6 a.m. The television blared like a funeral bell. Karl twisted the dial on an old radio, tuning into the news. The anchor's professional smile looked like it had just signed death warrants over breakfast.
"Breaking news—The Bureau has officially declared former Special Operative Ethan a traitor, confirmed as a mole for the Black Curtain Organization. His existence poses an extreme threat to public safety."
Karl glanced at me, expression twisted as if he'd swallowed a live cockroach.
I lit half a cigarette and exhaled smoke. Finally.
I'd been hunted, framed, and slandered before—but "traitor" was the real funeral. Clean and efficient, it dumped both my past and future into the incinerator.
The broadcast rolled with professional editing:
Clip one: Karl and I fighting in the ruins, repackaged as "slaughtering civilians."
Clip two: the Black Curtain emblem, pasted over my shadow like destiny itself.
Clip three: some official pounding the table: "This man must be eliminated!"
The anchor concluded sweetly: "Betrayal is the vilest of crimes."
I laughed out loud, the sound echoing through the empty floor like a rabid crow.
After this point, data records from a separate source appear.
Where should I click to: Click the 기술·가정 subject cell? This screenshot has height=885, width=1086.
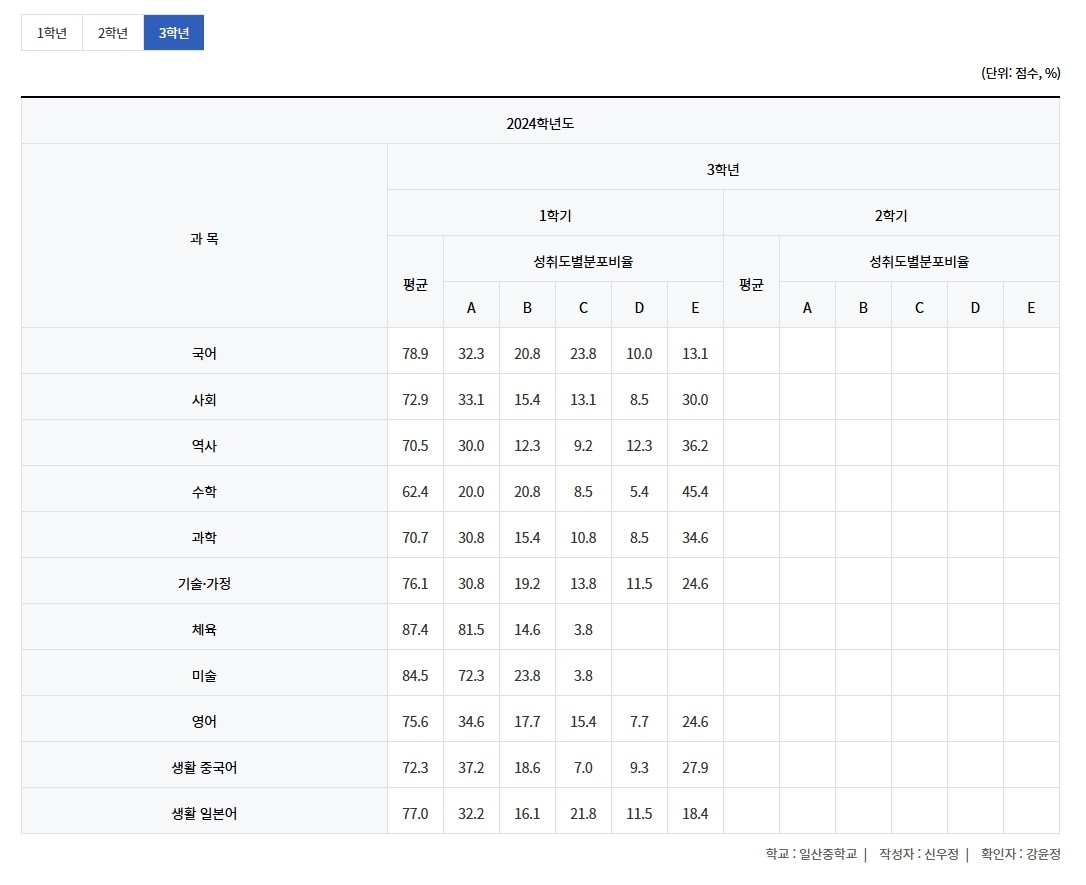click(x=204, y=584)
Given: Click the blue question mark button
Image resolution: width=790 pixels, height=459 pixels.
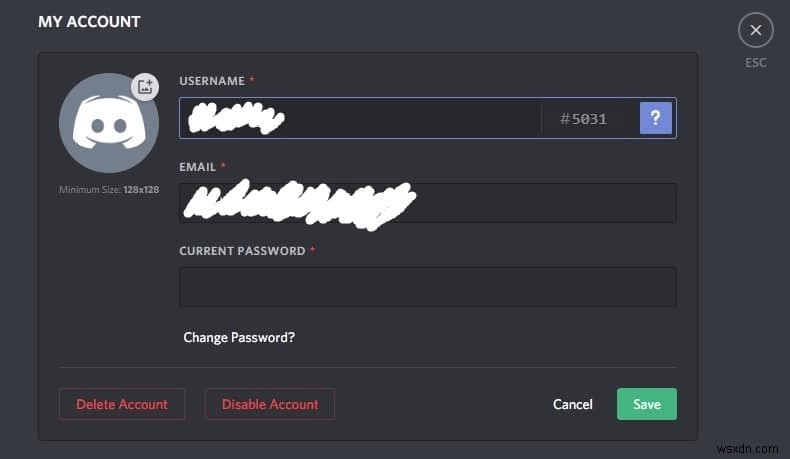Looking at the screenshot, I should pyautogui.click(x=656, y=118).
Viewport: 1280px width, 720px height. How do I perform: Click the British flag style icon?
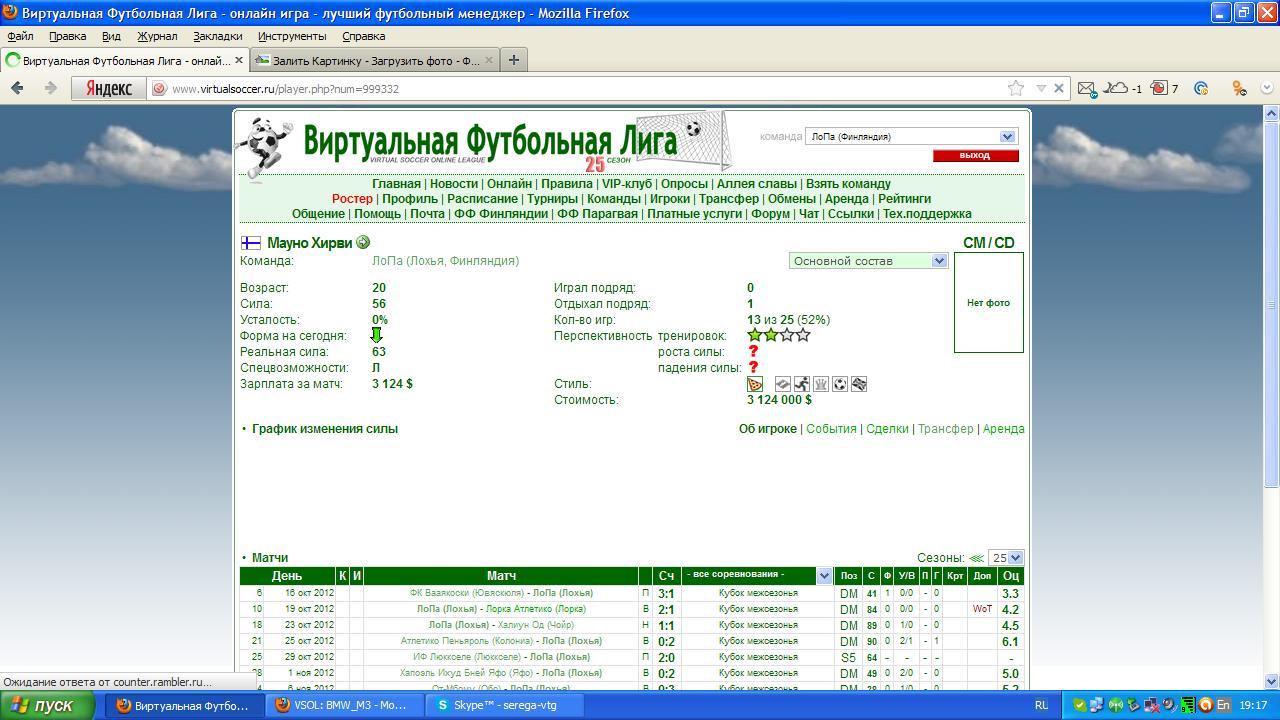pyautogui.click(x=859, y=384)
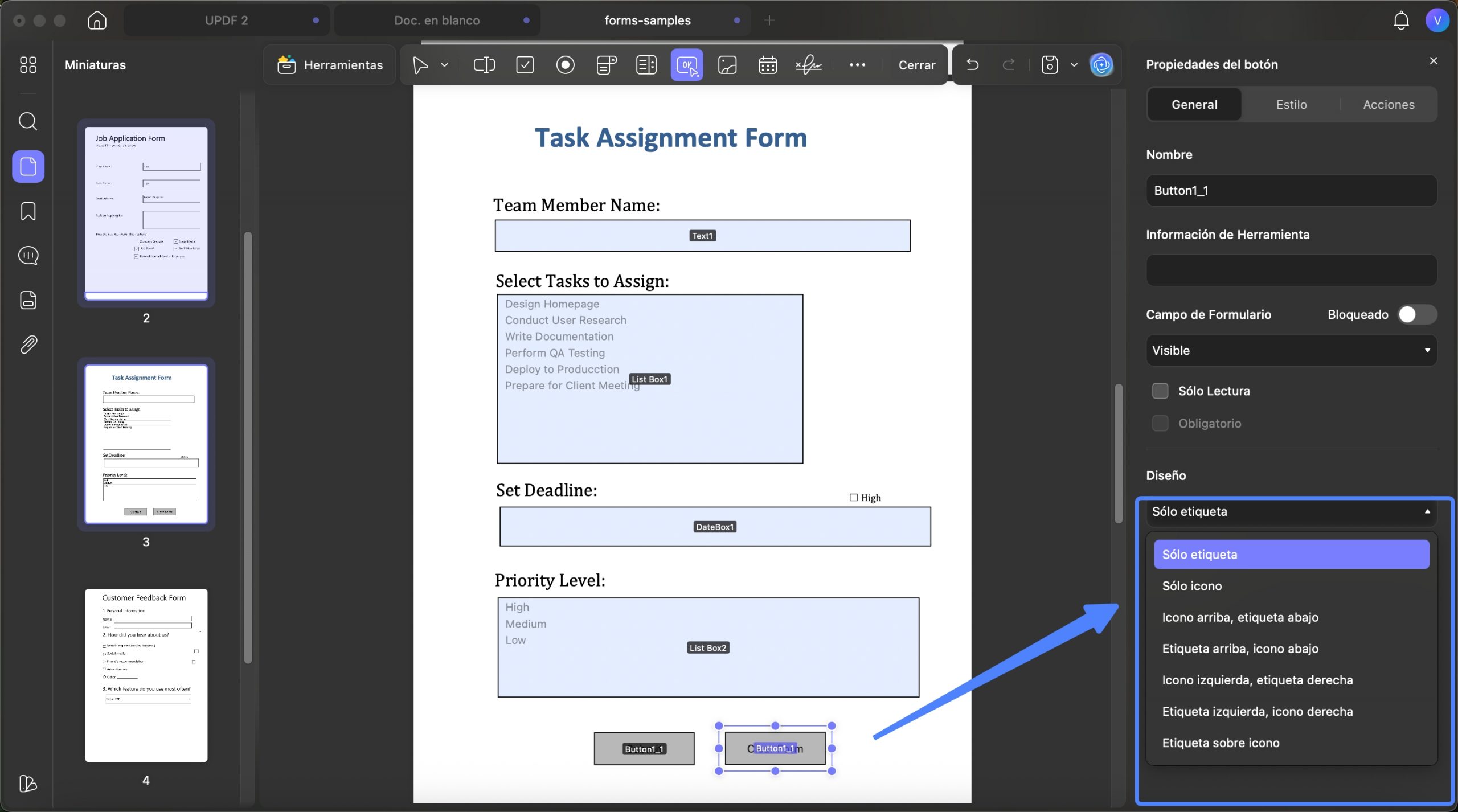Check the Sólo Lectura checkbox
The image size is (1458, 812).
1160,391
"You… alright?" Karl asked carefully.
"Alright? I'm a traitor now—how could I be 'alright'?" I spread my hands. "But hey, it's convenient. Before, they had to invent reasons to kill me. Now it's just one word: 'traitor.'"
The label spread like a virus. My face plastered on every screen, eyes edited to look sinister, mouth twisted into a villain's grin. Shoppers cursed me while buying bread, as if I'd stolen their grocery money. Kids played cops-and-robbers, shouting: "Catch the traitor!"
Humans are funny. Yesterday you're their hero, today their enemy—so long as someone tells them so. If tomorrow the Bureau declared me an alien, they'd probably cheer louder.
We hid in a warehouse. Karl spread a map, hands trembling: "Maybe… the border? No one cares there if you're a traitor."
"The border?" I sneered. "By the time we get there, my wanted poster will be printed on toilet paper. People will wipe their asses with my face."
Karl said nothing. We both knew there was no escape.
That night, I found my old Bureau ID. The photo showed me young, clean, almost naïve. I stared a long time before burning it. Black smoke stung my eyes but felt cleansing.
"From now on," I whispered, "they don't need me, and I don't need them."
The next day, the bounty escalated:
Anyone seeing me must report.
Anyone sheltering me shares my guilt.
Anyone killing me gets double the reward.
They didn't just want my death—they wanted the world to participate.
Karl cursed: "They've turned you into everyone's prey. This is total betrayal."
I shrugged. "I'm used to being a bad joke."
That midnight, footsteps outside the warehouse. Armed men stormed in, shouting: "Traitor!"
I laughed, raising my gun like an actor greeting his audience:"Welcome to the Traitor Show."
Gunfire roared. The warehouse became a theater, bullets and flames my monologue.
Maybe I'd die—but at least after total betrayal, I finally had an identity that was mine.